Mr Netanyahu also condemned the attack in a rare telephone conversation with Palestinian leader Mahmoud Abbas.
However the Palestine Liberation Organisation (PLO), which dominates the Palestinian Authority in the West Bank, said it held the Israeli government "fully responsible for the brutal assassination".
"This is a direct consequence of decades of impunity given by the Israeli government to settler terrorism," it said.
The US State Department denounced what it called a "vicious terrorist attack", while urging Israel and the Palestinians to "avoid escalating tensions in the wake of this tragic incident".
UN chief Ban Ki-moon also described the baby's death as a "terrorist act" and called for the perpetrators to face justice.
While it is unclear what the word "revenge" referred to, the incident resembles what have become known as "price tag" attacks.
Such attacks usually involve acts of vandalism or arson by Jewish extremists as retribution for actions taken by the Israeli government against Jewish settlements or unauthorised outposts in the West Bank, or for violence by Palestinians.
What are 'price tag' attacks?
- The name given to certain types of attack by militant Jewish settlers and their supporters in the West Bank and Israel
- Such attacks commonly involve graffiti including the words 'price tag', vandalism, arson and destruction of Palestinian olive trees
- Carried out as a form of retribution for Israeli government curbs on settlement activity and for attacks by Palestinians
In the overnight attack, Palestinian officials said up to four assailants threw firebombs at the houses, one of which was empty.
Resident Ibrahim Dawabsha told Reuters news agency he heard people shouting for help.

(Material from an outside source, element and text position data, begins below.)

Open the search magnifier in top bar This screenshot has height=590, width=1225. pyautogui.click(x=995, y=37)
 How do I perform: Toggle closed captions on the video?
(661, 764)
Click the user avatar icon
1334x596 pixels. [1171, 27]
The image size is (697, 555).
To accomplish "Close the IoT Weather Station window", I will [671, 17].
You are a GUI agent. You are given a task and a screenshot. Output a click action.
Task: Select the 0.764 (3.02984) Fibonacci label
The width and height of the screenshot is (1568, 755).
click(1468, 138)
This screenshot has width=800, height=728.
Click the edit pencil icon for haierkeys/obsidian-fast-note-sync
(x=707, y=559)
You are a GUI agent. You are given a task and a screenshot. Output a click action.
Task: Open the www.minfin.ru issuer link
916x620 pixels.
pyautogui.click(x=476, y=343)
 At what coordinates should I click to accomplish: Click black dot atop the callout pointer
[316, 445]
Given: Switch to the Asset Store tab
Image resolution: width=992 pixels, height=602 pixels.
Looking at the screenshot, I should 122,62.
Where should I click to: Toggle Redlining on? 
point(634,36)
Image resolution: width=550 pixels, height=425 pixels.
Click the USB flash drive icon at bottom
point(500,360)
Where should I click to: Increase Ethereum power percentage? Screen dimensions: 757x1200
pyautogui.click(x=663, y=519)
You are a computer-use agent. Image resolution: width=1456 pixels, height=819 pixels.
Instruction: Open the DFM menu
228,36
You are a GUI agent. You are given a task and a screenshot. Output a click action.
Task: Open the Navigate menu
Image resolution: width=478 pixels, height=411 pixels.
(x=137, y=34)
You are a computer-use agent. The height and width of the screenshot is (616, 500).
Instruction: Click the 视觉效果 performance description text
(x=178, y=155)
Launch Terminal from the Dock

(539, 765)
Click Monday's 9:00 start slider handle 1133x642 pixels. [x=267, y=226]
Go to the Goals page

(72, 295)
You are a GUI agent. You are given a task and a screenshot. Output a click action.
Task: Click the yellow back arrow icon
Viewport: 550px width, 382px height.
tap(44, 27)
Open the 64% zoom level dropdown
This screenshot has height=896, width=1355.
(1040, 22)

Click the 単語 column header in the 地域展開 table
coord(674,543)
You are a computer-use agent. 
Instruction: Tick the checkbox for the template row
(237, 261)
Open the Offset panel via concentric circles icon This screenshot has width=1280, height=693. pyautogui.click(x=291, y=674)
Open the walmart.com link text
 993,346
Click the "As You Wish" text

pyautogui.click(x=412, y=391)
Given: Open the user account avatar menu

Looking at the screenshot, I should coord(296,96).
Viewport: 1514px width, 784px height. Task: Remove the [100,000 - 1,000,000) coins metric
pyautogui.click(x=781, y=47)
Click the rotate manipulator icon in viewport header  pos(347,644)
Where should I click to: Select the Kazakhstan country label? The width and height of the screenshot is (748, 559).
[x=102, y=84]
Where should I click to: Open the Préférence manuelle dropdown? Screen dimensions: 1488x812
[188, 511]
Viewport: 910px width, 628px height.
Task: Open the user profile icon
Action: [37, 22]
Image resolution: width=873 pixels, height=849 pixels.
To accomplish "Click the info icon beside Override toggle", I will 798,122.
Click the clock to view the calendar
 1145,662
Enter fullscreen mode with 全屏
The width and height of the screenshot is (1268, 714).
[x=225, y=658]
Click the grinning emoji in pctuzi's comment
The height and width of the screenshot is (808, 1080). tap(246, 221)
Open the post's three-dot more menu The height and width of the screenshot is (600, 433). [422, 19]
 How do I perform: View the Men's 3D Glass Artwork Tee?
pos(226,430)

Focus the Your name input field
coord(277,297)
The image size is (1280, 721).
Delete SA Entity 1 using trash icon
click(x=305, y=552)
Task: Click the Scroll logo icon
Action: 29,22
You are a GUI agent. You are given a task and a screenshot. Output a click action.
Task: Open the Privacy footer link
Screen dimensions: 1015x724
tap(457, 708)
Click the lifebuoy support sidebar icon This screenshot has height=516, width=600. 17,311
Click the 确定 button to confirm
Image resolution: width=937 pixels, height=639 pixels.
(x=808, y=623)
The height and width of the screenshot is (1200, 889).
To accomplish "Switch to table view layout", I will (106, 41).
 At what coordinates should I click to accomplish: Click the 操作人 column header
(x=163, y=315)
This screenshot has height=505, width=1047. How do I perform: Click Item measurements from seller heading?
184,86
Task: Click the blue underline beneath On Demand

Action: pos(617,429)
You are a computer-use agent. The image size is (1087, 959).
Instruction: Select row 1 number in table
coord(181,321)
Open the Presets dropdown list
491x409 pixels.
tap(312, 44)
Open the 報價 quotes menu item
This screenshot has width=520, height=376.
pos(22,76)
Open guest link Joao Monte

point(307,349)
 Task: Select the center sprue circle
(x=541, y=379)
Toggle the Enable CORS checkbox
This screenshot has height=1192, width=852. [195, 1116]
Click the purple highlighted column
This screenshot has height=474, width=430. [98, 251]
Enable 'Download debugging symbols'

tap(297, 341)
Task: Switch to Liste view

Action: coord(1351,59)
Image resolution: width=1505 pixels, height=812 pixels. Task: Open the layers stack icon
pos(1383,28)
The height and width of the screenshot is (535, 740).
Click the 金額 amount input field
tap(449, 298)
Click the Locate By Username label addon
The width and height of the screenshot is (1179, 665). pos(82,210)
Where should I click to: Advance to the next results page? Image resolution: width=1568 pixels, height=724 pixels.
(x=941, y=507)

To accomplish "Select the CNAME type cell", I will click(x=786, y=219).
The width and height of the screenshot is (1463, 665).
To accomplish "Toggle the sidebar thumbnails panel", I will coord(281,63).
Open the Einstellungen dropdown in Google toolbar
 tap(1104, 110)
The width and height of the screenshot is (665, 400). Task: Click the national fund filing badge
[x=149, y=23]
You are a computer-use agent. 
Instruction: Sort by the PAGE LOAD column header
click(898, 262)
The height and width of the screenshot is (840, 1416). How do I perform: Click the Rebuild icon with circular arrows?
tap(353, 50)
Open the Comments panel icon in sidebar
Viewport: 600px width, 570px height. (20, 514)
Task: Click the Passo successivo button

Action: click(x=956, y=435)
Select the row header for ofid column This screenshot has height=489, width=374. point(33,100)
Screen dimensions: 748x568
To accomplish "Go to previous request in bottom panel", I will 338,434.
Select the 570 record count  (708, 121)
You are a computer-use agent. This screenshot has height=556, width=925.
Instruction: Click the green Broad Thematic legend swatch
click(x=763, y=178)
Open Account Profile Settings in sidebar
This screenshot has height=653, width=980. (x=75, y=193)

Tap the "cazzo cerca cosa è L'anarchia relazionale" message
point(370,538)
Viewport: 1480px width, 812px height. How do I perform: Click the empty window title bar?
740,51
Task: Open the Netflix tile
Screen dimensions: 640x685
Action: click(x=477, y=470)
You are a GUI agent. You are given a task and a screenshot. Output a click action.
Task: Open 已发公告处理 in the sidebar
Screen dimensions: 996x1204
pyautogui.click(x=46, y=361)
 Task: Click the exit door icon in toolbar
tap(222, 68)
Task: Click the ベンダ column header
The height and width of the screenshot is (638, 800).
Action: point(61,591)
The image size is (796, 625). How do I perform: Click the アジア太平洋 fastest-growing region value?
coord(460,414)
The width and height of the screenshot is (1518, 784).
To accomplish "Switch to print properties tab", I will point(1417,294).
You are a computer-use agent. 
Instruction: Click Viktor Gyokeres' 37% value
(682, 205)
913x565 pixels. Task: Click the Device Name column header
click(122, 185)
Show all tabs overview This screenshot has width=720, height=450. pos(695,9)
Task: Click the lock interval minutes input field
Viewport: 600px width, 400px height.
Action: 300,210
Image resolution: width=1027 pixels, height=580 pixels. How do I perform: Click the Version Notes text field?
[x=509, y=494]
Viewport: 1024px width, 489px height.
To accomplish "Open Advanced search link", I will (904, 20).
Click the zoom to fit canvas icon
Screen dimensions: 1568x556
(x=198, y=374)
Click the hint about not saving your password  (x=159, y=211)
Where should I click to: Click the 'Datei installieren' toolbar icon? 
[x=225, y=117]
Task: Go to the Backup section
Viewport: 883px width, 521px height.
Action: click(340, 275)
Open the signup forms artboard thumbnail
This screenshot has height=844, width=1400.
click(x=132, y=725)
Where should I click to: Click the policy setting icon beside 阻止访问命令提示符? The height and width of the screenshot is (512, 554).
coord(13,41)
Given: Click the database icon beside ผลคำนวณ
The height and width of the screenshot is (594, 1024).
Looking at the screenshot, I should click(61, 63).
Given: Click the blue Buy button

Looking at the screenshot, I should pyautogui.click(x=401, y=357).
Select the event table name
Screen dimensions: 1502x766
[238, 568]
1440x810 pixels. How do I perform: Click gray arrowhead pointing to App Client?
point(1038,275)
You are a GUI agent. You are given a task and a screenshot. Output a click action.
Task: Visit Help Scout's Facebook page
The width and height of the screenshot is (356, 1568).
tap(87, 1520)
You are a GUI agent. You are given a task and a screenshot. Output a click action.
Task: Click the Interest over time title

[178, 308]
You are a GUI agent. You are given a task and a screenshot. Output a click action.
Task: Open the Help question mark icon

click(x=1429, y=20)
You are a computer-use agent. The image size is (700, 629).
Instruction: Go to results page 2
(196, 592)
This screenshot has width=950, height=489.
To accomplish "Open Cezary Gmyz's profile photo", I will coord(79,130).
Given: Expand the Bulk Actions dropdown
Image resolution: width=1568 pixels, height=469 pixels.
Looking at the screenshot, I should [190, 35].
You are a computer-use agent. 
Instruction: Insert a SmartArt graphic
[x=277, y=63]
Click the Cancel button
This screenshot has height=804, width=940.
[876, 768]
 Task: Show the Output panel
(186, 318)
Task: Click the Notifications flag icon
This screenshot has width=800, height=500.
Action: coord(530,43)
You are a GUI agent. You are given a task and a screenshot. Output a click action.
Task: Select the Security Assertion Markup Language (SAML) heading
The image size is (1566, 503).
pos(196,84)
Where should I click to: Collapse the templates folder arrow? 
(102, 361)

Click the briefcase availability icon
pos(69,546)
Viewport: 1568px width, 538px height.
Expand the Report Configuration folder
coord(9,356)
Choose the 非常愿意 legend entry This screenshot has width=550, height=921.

"We found the parents outside with burns, they said there was another son in the house, we brought him out and then they said there was another boy inside, but we couldn't reach the bedroom because of the fire. He was left inside until rescue forces came," he said.
Pictures from the scene of the attack showed at least one of the buildings completely gutted, with only charred remains left.
In another incident on Friday, officials in Gaza said Israeli troops shot dead one man and wounded another near the security fence that marks Israel's border.
Israel confirmed soldiers had fired on the men but did not know their condition.
The killing of the Palestinian child comes amid heightened tensions between the Israeli state, Jewish settlers and Palestinians in recent days.
On Wednesday, settlers scuffled with police as Israeli authorities demolished two partially built blocks which the high court had ruled were built illegally on Palestinian-owned land, in the settlement of Beit El.
Prime Minister Netanyahu, whose fragile coalition includes pro-settler parties, immediately authorised a start to the construction of 300 planned homes in the settlement, drawing ire from the Palestinians.
Palestinians regard settlements as a major obstacle to building a sought-after state in contiguous territory in the West Bank and East Jerusalem.
About 500,000 Jews live in more than 100 settlements built since Israel's 1967 occupation of the West Bank and East Jerusalem. The settlements are considered illegal under international law, though Israel disputes this.